- [CONSIGNE]: Extrayez de la liste ci-dessous chaque ligne qui contient la chaîne « width », en tenant compte de la casse.

- [LISTE À TRAITER]:

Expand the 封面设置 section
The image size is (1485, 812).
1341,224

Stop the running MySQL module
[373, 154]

...

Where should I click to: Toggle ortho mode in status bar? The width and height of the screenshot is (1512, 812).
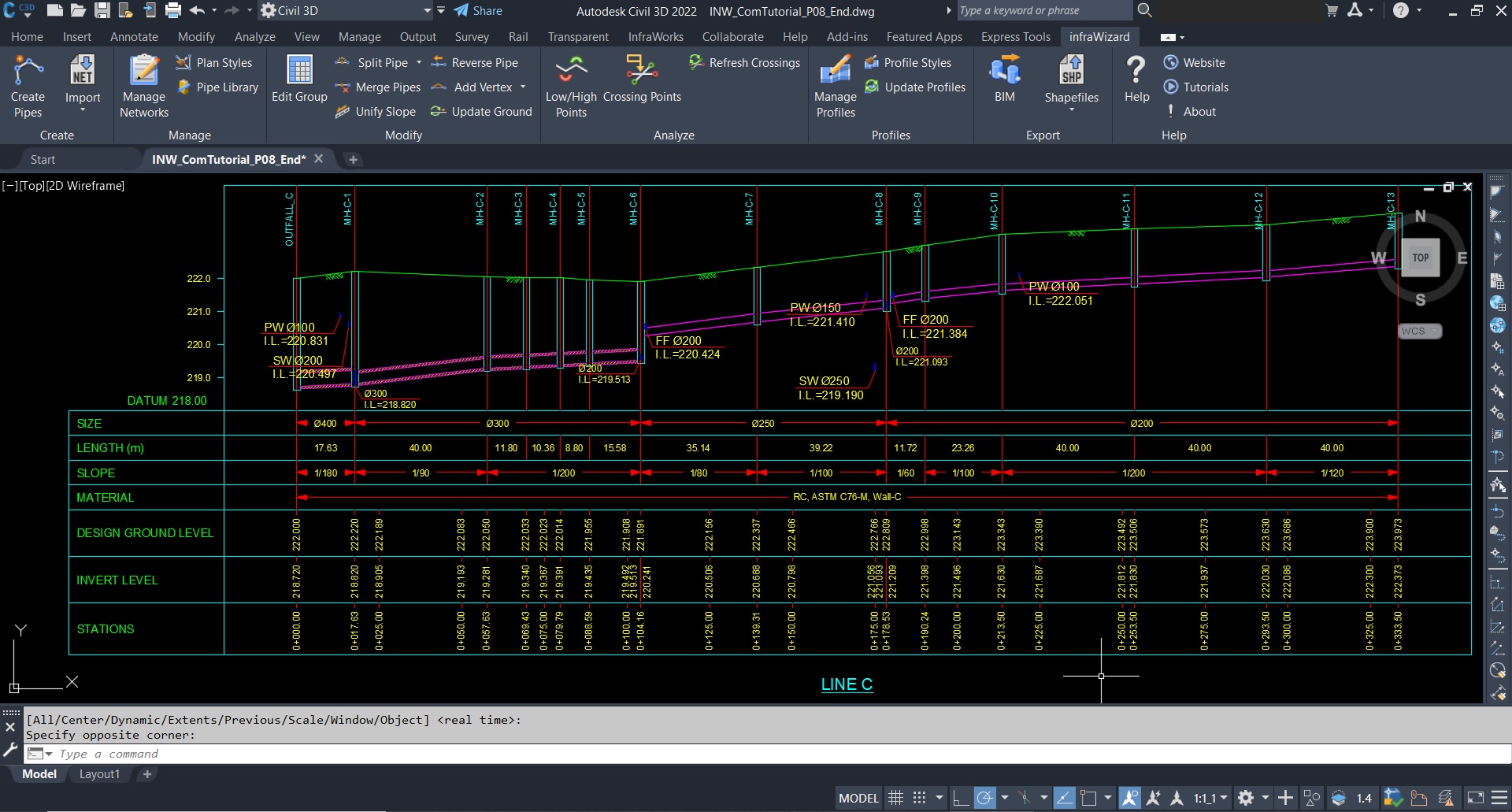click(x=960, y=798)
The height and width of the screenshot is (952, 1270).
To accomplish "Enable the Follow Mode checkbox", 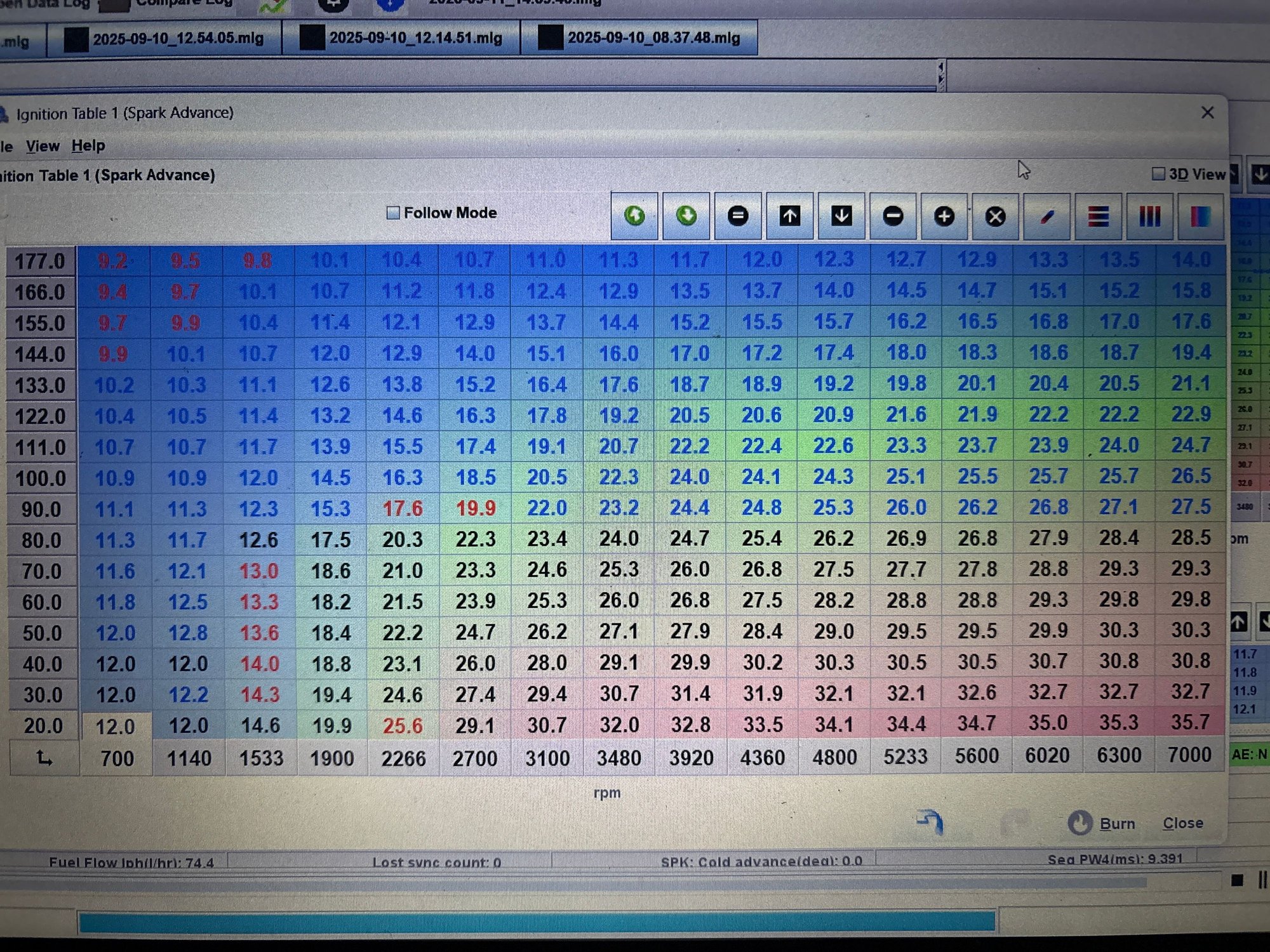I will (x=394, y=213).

- [RÉPONSE]:
Where should I click to: Toggle ortho mode in status bar? The width and height of the screenshot is (1512, 812).
The height and width of the screenshot is (952, 1270).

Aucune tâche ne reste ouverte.